Reopening of Jordan-Syria crossing signals regional powers move to restore ties with Damascus

  16 October 2018    Read: 1677
Reopening of Jordan-Syria crossing signals regional powers move to restore ties with Damascus

The newly re-opened border crossing between Syria and Jordan will not only help to restore a key Middle East trade route but also move regional actors to restore relations with Damascus, experts told RT.

On Monday the main border crossing known as Jaber on the Jordanian side and Nassib on the Syrian side was operational again. Another Syrian border crossing that opened on the same day was the one with the Israeli-occupied Golan Heights.

Trade revival is expected to become the most visible immediate effect of the development, both in terms of bilateral business links between Syria and Jordan and a broader situation in the region. “This will open the door to more trade between Syria and Jordan, which would benefit people on both sides of the border,” Ammar Waqqaf, the director of Gnosos, a British think tank that focuses on crises in Syria and the Middle East, told.

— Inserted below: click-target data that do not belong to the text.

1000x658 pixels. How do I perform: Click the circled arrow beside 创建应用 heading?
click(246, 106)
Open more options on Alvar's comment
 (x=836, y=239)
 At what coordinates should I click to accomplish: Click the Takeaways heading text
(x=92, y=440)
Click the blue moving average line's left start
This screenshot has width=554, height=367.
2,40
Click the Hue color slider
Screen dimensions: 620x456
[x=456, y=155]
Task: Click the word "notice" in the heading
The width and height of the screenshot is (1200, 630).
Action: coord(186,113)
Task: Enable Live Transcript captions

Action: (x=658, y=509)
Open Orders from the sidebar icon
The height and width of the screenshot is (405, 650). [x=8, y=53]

The road between Damascus and the Jordanian capital of Amman was once a major regional trading route linking the Mediterranean ports of Lebanon, Syria and Turkey to the markets of the Gulf States. Lebanon already praised the reopening of the border crossing as a chance to improve the national economy, which was also severely hit by the Syrian war.

Lebanon’s president, Michel Aoun, called the route between Damascus and Amman a “vital lifeline” for many Lebanese industries while complaining that Lebanon’s export to the Arab countries fell by 35 percent because of the closure of this transport corridor.

“It will … help Lebanon [to trade] with the likes of Jordan and the rest of the Arab peninsula,” Jamal Wakeem, a professor of history and international relations at Lebanese University in Beirut, told RT, adding that “it will also help Lebanon overcome certain economic difficulties” it faces since the start of the Syrian crisis because it mostly relies on Syria “as a transit country in trade.”

With its trade routes restored, Syria could regain its former status of one of the key elements of the Middle Eastern economy and trade, Wakeem added.